En réalité, les deux techniques (Sur et Sous) sont utilisées, mais c'est surtout l'absence de padding qui donne cette impression naturelle aux deux types de montage : Spalla Camicia (couture sous la manche à la manière d'une chemise) et Con Rollino (couture sur la manche mais avec peu voire pas de padding pour conserver le tombé naturel). Les deux sont très représentatifs du "soft tailoring" à la Napolitaine.
Ci dessous, le montage classique "Con Rolino" (au premier plan) :
Ci-dessous, le montage "Spalla Camicia" (façon chemise), ajoutant encore un peu plus de légèreté et de liberté de mouvement.
Cette signature stylistique très marquée est en outre renforcée par le fait que la veste Napolitaine offre généralement des emmanchures très petites et, à l'inverse, des têtes de manches assez larges (toujours cette obsession de la liberté de mouvement), ce qui provoque le fameux effet "froncé" en tête de manche si prisé des connaisseurs.
Là où un oeil non initié verra une tête de manche pas très nette et des plis disgracieux, un connaisseur verra la quintessence du style nonchalant Napolitain.
A Naples plus qu'ailleurs, tout est fait pour réduire au minimum, même sur les vestes d'hiver, les doublures ainsi que l'entoilage interne aux vestes. Il en résulte des vêtements d'une légèreté inouïe et d'un confort extrême.
Ce petit détail, très Napolitain, est sans doute l'un des plus faciles à repérer mais l'un des plus méconnus du grand public : il concerne la poche poitrine des vestes qui est traditionnellement réalisée de manière courbe et non droite, et qui porte le nom de Barchetta (littéralement : petit bateau).
Même si elle ne sont pas, loin de là, l'apanage unique du tailoring Napolitain et qu'on les retrouve sur beaucoup de vestes sport et même, de plus en plus, sur des tenues plus formelles dans le monde entier, les poches plaquées sont particulièrement adaptées aux vestes Napolitaines.
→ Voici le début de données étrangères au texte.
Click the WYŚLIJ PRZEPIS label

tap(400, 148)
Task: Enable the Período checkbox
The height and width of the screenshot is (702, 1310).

En effet, la combinaison unique de l'absence de padding et de doublure, de l'utilisation minimale de toile et de celle, maximale, de tissus ultra-légers conduit à la création d'un style par essence nonchalant et décontracté dans lequel la poche plaquée trouve, naturellement, toute sa place.
Dernier petit secret local pour les ultra-puristes : la manie, sur les manches, de faire se toucher, voire légèrement se chevaucher les boutons sur les manches (à boutonnières actives bien entendu).
A Naples, en matière de tailoring comme dans la vie, l'état d'esprit est donc le même : la vie, mais en mieux.